• _EXTRACT TO READ_
** Start **

Global manufacturing took another knock at the end of the second quarter, signaling a worsening economic growth outlook as U.S.-China trade tensions continue to simmer.

Across Asia and Europe, factory activity shrank in June, while the U.S. showed only meager growth, according to purchasing managers’ indexes. A global measure pointed to a second straight contraction, the first time that has happened since 2012.

Signs of weakness were widespread in reports on Monday, with Chinese manufacturers seeing declines in sales and production, and Germany suffering from weaker foreign demand. Exports from South Korea plunged almost 14%, and Japan’s Tankan confidence index dropped to a three-year low.

Even so, global stocks rallied as investors took their cue from a trade cease-fire announced by President Donald Trump and Chinese leader Xi Jinping at the Group of 20 meetings in Japan.

But broader gloom won’t be easy to dispel if the economic numbers continue to weaken. Morgan Stanley captured that view by downgrading its forecast for world growth, saying the truce wasn’t enough to remove the uncertainty around trade, which will weigh on the outlook.

For many, the situation is already poor enoughーor soon will beーto force the world’s major central banks into action. Investors are pricing in a Federal Reserve interest-rate cut this month and Goldman Sachs says the European Central Bank will lower its deposit rate by 20 basis points and restart asset purchases in September.

** End **

• _DATA_
** Start **

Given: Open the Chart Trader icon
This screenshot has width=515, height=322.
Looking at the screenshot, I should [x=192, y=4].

** End **
** Start **

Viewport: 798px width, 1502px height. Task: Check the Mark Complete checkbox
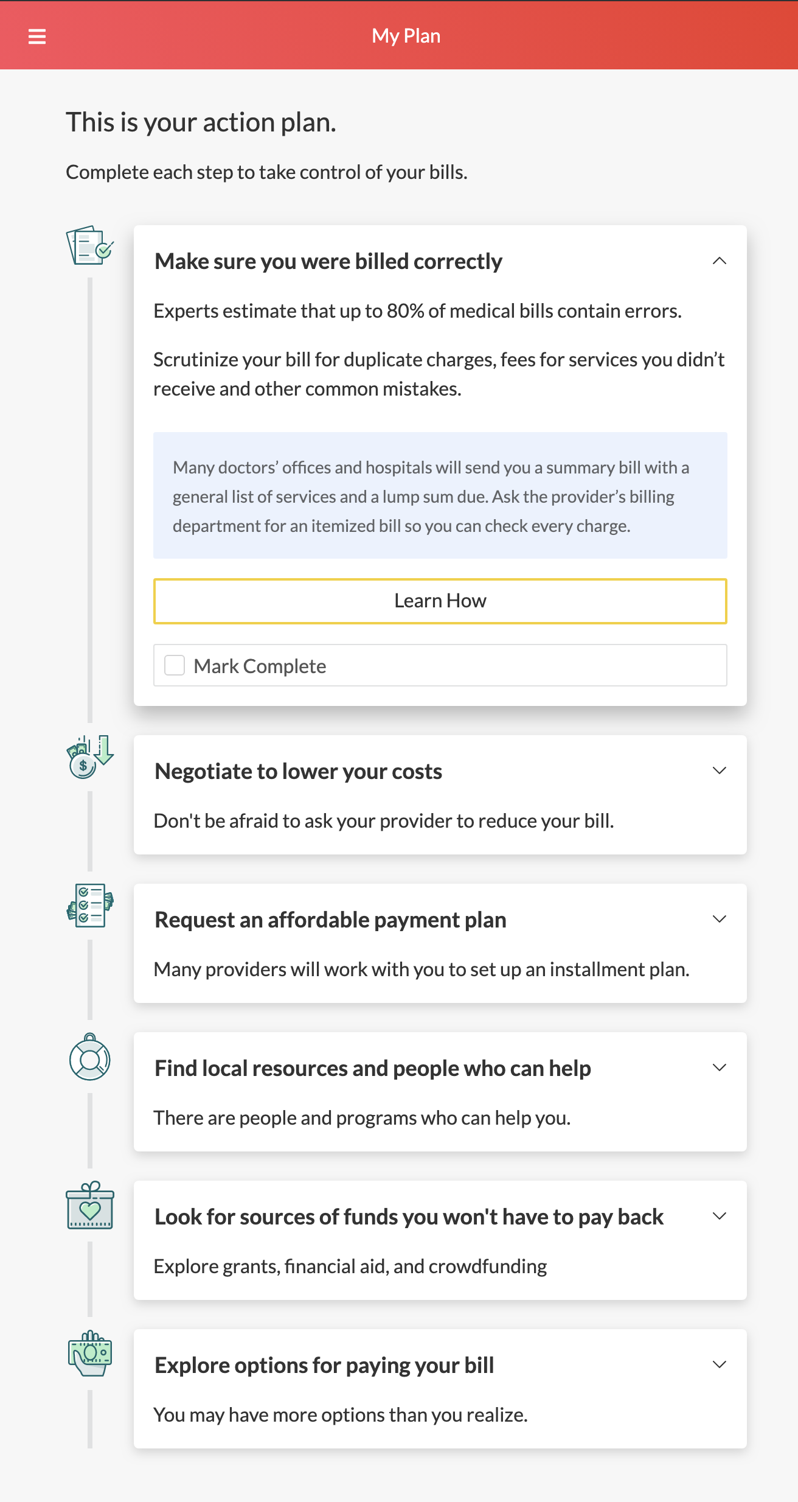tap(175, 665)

** End **
** Start **

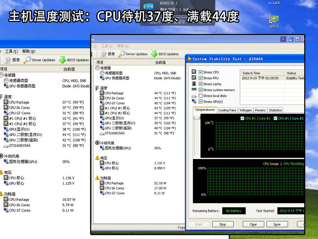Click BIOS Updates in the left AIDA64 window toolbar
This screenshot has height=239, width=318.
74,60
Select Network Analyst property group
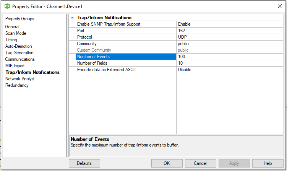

** End **

• _WHAT TO DO_
A. According to the article on global manufacturing, by how much did exports from South Korea fall?
B. Write the next part of the article on global manufacturing, starting after its final sentence.

• _ANSWERS FOR THE EXERCISE_
A. Almost 14%.

B.
“Focusing on trade, perhaps there’s been some easing in the tensions. But if we step back and look at the economic data, what do we see? Bad news from China, nasty news from the Tankan, and in South Korea another poor export number,” said Jane Foley, head of currency strategy at Rabobank. “All this is really quite worrying, it reasserts that picture of a slowdown in global growth.”

In the US, IHS Markit’s PMI was better than a preliminary reading, but still near a decade low. The Institute for Supply Management’s factory index fell to the lowest since October 2016, and there was no growth in new orders.

Euro-zone manufacturing shrank for a fifth month in June, with the “challenging economic environment” leading to another drop in orders. In the U.K., the reading dropped to a six-year low. That’s partly an unwinding of Brexit stockpiling earlier in the year, but the report showed a decline in business optimism.

Sector-specific issues are also taking a toll. Germany is feeling the pain of turmoil in the auto industry, while waning demand in the electronics is hitting an industry that’s vital to many Asian economies. That’s on top of the trade friction between the world’s two biggest economies that’s far from being resolved despite the weekend agreement to resume negotiations.

“While the latest agreement to re-open negotiations is a positive at the margin, there have as yet been no concrete proposals that would address both sides’ fundamental concerns,” said Oliver Jones at Capital Economics in London. “We still judge it more likely than not that this will prove to be just another temporary reprieve.”